Recent advancements have highlighted that Large Language Models (LLMs) are prone to hallucinations when solving complex reasoning problems, leading to erroneous results. To tackle this issue, researchers incorporate Knowledge Graphs (KGs) to improve the reasoning ability of LLMs. However, existing methods face two limitations: 1) they typically assume that all answers to the questions are contained in KGs, neglecting the incompleteness issue of KGs, and 2) they treat the KG as a static repository and overlook the implicit logical reasoning structures inherent in KGs. In this paper, we introduce SymAgent, an innovative neural-symbolic agent framework that achieves collaborative augmentation between KGs and LLMs. We conceptualize KGs as dynamic environments and transform complex reasoning tasks into a multi-step interactive process, enabling KGs to participate deeply in the reasoning process. SymAgent consists of two modules: Agent-Planner and Agent-Executor. The Agent-Planner leverages LLM's inductive reasoning capability to extract symbolic rules from KGs, guiding efficient question decomposition. The Agent-Executor autonomously invokes predefined action tools to integrate information from KGs and external documents, addressing the issues of KG incompleteness. Furthermore, we design a self-learning framework comprising online exploration and offline iterative policy updating phases, enabling the agent to automatically synthesize reasoning trajectories and improve performance. Experimental results demonstrate that SymAgent with weak LLM backbones (i.e., 7B series) yields better or comparable performance compared to various strong baselines. Further analysis reveals that our agent can identify missing triples, facilitating automatic KG updates.

Figures (7)

• Figure 1: Comparison between SymAgent and existing methods. Armed with an action tool library, the SymAgent, consisting of a planner and an executor, autonomously interacts with the KG environment to conduct reasoning.

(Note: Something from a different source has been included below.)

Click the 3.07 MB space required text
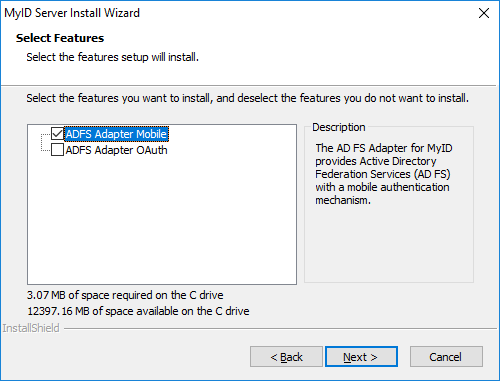This screenshot has width=500, height=381. coord(125,295)
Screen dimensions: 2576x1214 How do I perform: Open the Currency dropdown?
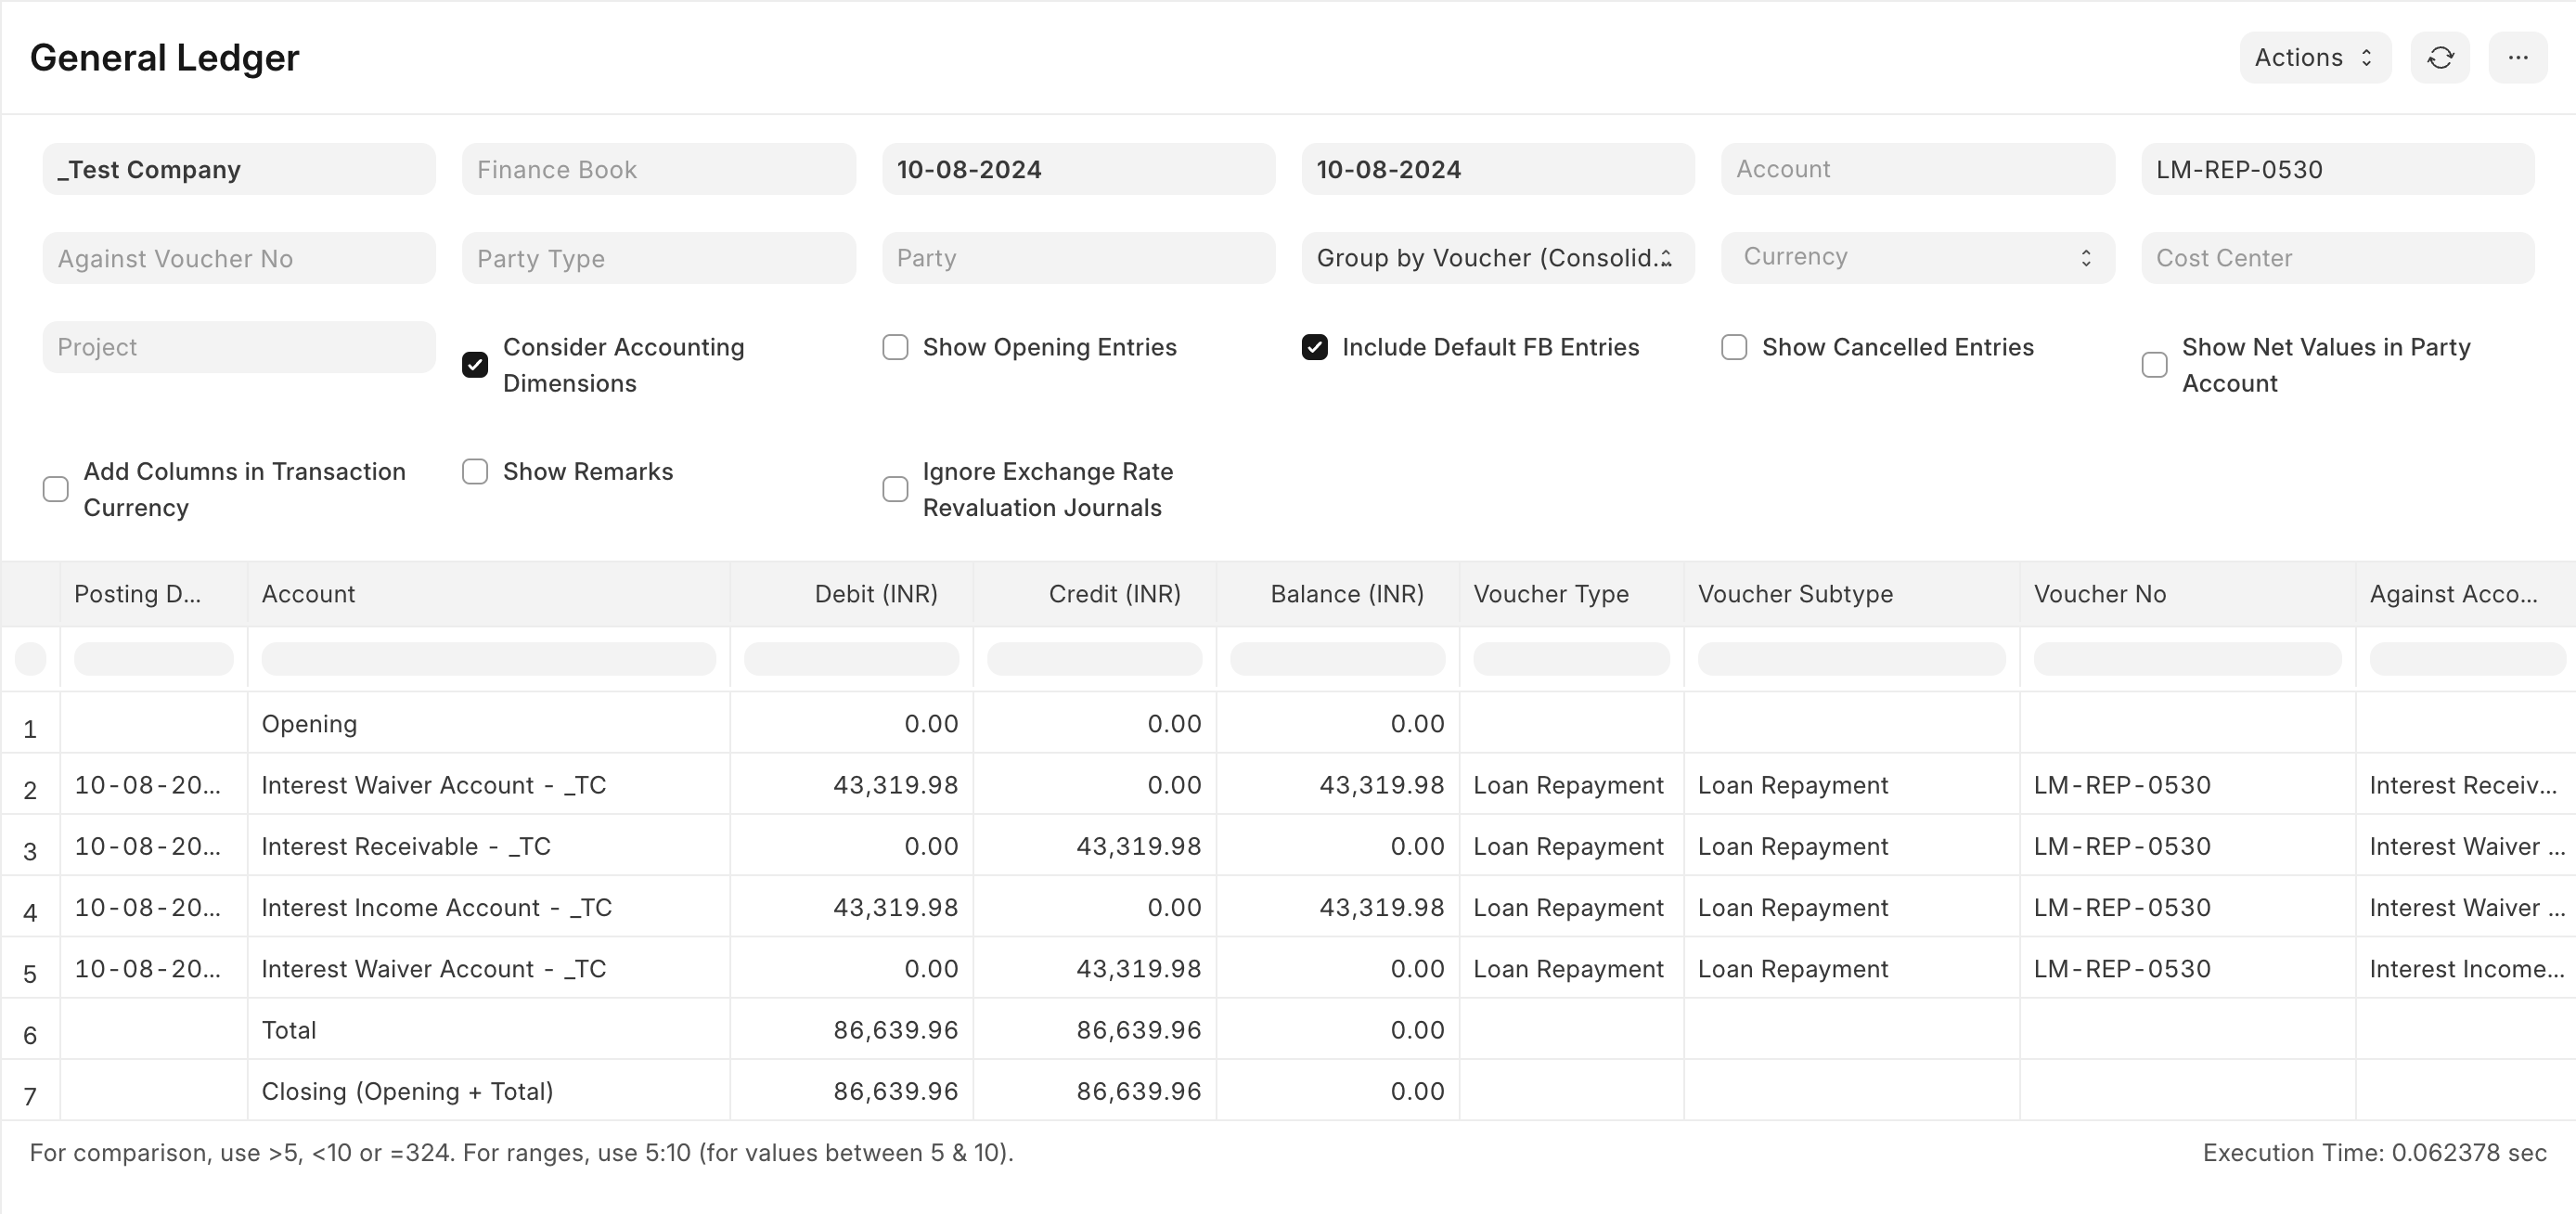point(1917,258)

• Figure 2: The overview of our proposed SymAgent. (a) the planner in SymAgent, which derives the symbolic rules from the KG to guide the reasoning; (b) the executor in SymAgent, which conducts the automatic action invocation to obtain the answer; (c) the self-learning framework to enhance the agent iteratively; and (d) an example of the synthesized action invoking trajectory.
• Figure 3: The impact of the iteration numbers in the self-learning phase on model performance.
• Figure 4: Performance of RoG on KG augmented with triples extracted by our model.
• Figure 5: Prompt template of our SymAgent.